• [EXERCISE INSTRUCTIONS]: Match the string "logo" against each line below, and copy every line that matches.

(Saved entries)
+++

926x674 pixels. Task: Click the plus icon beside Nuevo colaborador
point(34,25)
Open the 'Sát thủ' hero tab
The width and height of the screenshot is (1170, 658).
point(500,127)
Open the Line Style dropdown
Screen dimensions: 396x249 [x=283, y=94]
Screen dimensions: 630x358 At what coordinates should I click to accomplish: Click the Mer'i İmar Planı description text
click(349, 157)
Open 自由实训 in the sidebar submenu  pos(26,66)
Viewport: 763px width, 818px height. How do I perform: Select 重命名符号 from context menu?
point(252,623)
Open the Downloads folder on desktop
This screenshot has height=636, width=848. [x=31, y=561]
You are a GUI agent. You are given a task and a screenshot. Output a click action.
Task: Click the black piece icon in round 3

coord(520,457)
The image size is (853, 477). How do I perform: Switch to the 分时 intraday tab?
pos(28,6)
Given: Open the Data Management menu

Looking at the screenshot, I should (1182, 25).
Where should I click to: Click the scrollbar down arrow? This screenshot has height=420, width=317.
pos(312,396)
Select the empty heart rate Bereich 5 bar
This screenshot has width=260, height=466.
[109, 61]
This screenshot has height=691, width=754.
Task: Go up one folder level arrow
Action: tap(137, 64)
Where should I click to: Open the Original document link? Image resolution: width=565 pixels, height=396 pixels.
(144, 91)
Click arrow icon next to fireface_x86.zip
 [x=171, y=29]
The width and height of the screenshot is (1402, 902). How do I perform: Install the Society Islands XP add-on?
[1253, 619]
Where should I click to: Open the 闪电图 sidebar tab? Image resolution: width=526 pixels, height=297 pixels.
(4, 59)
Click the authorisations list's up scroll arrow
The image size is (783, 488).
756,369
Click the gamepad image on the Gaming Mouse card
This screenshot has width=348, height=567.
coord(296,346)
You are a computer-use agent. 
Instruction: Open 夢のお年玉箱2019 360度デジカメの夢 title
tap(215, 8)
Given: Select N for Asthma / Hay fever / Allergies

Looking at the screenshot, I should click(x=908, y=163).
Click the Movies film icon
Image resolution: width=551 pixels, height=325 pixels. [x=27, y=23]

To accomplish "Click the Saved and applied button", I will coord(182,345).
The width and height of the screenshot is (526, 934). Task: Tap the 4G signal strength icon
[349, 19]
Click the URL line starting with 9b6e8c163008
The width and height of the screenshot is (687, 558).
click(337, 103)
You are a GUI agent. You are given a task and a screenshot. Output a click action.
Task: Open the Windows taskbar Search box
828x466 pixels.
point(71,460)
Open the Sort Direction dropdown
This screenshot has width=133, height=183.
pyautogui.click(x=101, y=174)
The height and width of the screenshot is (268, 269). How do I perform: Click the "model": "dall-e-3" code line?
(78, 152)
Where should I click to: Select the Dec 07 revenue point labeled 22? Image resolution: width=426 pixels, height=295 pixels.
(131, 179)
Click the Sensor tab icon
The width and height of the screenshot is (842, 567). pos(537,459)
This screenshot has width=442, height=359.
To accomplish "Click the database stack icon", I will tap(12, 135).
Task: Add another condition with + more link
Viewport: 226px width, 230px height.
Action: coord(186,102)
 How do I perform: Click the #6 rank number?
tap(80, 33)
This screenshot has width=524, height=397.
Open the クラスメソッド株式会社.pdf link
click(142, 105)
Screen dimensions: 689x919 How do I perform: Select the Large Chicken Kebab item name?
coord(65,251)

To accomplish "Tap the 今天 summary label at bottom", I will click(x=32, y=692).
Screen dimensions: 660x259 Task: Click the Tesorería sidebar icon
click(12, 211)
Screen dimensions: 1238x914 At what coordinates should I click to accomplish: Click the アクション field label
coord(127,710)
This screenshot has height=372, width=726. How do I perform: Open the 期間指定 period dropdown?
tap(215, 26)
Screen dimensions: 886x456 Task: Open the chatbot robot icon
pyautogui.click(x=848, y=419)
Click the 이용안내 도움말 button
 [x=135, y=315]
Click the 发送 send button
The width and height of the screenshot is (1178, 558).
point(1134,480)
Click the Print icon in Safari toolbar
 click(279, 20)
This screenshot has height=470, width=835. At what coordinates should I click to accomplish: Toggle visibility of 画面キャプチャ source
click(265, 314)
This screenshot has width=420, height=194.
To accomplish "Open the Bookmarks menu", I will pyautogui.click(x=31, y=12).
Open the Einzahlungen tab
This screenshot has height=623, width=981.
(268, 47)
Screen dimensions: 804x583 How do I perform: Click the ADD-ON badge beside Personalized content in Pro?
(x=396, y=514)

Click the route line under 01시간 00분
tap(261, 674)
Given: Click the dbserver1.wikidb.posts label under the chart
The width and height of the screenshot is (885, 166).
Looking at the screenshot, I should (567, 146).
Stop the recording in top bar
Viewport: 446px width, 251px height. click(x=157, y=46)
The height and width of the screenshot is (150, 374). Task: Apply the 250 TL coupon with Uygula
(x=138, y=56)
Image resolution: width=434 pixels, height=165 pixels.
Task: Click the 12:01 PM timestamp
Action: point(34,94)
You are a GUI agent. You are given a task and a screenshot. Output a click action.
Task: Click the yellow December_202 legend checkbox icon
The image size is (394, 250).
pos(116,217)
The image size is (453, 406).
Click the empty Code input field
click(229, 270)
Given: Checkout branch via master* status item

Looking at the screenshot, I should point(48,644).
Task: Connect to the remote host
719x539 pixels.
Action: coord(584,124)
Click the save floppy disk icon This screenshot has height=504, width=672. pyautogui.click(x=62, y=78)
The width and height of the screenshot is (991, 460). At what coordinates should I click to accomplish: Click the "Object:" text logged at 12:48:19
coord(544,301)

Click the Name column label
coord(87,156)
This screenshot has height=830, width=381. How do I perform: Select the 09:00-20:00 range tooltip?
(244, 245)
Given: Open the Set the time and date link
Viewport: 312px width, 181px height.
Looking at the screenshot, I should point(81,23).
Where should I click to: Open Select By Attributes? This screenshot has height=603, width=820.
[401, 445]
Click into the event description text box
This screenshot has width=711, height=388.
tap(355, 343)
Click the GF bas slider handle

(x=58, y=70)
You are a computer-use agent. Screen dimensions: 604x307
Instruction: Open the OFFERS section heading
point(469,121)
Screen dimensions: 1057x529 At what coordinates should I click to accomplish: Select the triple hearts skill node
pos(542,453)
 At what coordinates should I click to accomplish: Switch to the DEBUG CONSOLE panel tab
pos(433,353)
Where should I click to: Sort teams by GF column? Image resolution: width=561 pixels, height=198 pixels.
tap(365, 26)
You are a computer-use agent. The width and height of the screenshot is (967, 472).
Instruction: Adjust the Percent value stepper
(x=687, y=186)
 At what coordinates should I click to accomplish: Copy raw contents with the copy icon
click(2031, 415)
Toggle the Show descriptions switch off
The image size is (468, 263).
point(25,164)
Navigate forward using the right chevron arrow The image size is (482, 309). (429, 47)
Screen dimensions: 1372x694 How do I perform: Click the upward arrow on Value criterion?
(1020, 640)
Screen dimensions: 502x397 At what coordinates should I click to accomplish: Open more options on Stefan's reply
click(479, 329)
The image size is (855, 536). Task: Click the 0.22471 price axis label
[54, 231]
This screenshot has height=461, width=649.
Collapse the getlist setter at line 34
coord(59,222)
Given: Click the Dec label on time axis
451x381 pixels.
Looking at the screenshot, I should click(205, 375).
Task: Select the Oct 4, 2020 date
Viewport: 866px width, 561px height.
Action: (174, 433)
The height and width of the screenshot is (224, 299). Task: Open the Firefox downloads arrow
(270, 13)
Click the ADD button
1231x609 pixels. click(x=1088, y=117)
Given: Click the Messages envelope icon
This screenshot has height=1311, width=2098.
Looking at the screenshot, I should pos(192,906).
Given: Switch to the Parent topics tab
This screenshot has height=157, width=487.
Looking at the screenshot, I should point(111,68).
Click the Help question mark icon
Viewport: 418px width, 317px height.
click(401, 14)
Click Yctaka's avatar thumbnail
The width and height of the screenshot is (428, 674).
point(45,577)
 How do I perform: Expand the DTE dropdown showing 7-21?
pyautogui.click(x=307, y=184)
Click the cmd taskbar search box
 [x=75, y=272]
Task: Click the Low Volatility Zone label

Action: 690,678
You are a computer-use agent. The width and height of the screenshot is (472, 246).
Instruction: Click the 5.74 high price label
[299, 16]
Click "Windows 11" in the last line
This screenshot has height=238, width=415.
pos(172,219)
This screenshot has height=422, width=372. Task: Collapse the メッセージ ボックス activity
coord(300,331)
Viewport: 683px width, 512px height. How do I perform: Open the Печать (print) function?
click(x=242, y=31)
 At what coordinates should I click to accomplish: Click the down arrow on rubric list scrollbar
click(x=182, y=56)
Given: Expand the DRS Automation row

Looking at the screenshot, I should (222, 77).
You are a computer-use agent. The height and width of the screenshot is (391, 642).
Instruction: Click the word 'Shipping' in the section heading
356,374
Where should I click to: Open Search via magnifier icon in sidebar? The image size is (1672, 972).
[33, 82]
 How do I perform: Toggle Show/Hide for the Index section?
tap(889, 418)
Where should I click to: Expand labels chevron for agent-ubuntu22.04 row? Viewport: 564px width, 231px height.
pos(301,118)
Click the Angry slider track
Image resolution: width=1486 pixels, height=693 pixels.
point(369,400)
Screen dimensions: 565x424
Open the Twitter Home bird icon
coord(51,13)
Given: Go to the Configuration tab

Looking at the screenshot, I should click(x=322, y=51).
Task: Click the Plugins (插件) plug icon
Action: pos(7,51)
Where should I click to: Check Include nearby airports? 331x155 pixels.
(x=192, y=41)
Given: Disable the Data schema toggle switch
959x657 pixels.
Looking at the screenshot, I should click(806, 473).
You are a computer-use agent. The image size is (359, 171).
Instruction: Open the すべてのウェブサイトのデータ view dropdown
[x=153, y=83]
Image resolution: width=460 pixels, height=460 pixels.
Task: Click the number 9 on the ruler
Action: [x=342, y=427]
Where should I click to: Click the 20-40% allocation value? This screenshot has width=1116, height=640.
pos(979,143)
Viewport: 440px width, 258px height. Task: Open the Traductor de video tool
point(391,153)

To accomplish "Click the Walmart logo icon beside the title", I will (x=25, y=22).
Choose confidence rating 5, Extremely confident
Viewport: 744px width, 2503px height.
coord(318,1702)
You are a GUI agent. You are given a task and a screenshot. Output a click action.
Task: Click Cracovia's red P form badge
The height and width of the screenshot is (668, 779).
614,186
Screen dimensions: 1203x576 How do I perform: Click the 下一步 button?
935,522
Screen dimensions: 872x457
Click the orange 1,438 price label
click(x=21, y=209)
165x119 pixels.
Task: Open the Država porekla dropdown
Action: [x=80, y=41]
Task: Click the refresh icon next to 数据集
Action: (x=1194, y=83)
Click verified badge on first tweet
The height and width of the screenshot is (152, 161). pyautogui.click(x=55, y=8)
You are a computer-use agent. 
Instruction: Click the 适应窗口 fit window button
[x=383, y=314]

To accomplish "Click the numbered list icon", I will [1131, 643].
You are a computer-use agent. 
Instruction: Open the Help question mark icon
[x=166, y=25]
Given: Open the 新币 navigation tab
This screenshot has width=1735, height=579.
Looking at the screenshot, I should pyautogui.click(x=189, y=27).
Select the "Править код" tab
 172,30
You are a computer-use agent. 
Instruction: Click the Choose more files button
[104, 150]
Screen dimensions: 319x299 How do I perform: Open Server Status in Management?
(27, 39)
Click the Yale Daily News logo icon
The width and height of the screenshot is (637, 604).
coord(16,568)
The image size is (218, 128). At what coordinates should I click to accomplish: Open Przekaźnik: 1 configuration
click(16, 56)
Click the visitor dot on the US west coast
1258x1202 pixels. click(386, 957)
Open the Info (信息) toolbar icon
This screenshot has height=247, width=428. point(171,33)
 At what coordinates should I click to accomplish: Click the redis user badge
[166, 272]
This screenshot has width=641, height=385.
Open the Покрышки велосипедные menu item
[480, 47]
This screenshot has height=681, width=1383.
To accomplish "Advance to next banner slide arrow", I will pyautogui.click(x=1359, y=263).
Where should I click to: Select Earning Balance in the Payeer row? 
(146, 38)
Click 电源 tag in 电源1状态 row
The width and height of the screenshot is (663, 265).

+++

• [REPLY]:
To accomplish "Click the Walmart logo icon beside the title", I will (x=25, y=22).
Click the Yale Daily News logo icon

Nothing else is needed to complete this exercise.